Dvorák’s ‘American’ Quartet, (No. 12 in F, Op. 95/B179), brought out the best from this ensemble. In both this work and the Janácek, the Skampa Quartet’s familiarity with the music was matched by a real sense of spur-of-the-moment spontaneity.

 

Both works seem to foreground the violist, so it is good that the Skampa Quartet has such a fine exponent of the instrument in Radin Sedmidubský. For example, he is given the main theme of the first movement of the Dvorák. Here it came across with real warmth. The quartet worked as a single entity also, though, with superbly graded diminuendi and a corporate decision not to underlay the dramatic in Dvorák’s music. The composer’s use of imitative counterpoint revealed absolute equality in all four parts. These contrasts were evident also in the Lento, which contrasted the outgoing with lovely, velvety interior pianissimi. Moments of great charm were present also, though (especially in the finale). Only in the third movement did the juxtaposition of extreme dynamics lead to an abrasive sound quality that was alien to Dvorák’s music.

 

Janácek’s Second Quartet is subtitled ‘Intimate Letters’. This very quartet in this very hall impressed Sarah Dunlop on this site in 2002, and their belief in Janácek’s often disturbing utterances shone through every note. The very opening was fascinating, presenting a mix of late-Beethoven angst (complete with trills which buzzed with an inner vibrancy all of their own) and a dramatic side that was immediately redolent of Janácek opera. The Skampa Quartet understood this is music of unashamed juxtaposition, more often than not the music of a disturbed mind (indeed, the subtitle derives from the composer’s famous love letters to a girl much younger than himself, Kamila Stosslová).
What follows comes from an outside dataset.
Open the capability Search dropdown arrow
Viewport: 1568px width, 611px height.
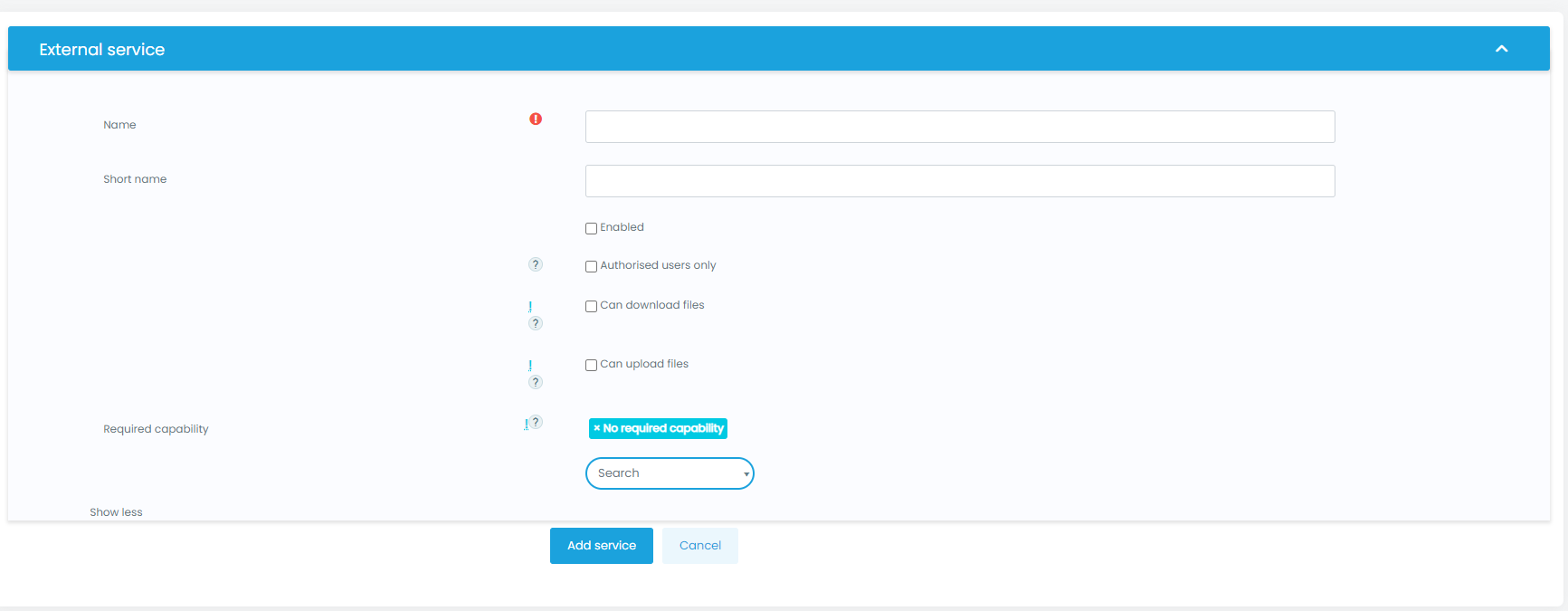[746, 474]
The dense, angst-ridden textures of the Adagio second movement and the ghostly, sighing gestures of the third attested viscerally to Janácek’s torment. Thus it seemed inevitable that the dance-like intentions of the finale were to be scuppered by disjunct lines of thought and relentless repetitions of small musical fragments. It would be wrong to say that one ‘enjoyed’ this performance (unless there’s an element of masochism there). The music is disturbing, and the Skampa Quartet was in no mood to blunt its message.

 

A superb concert.

 

Colin Clarke

 

The Skampa Quartet has recorded the Janacek Quartets (short measure as there is no coupling) on Supraphon SU3486-2.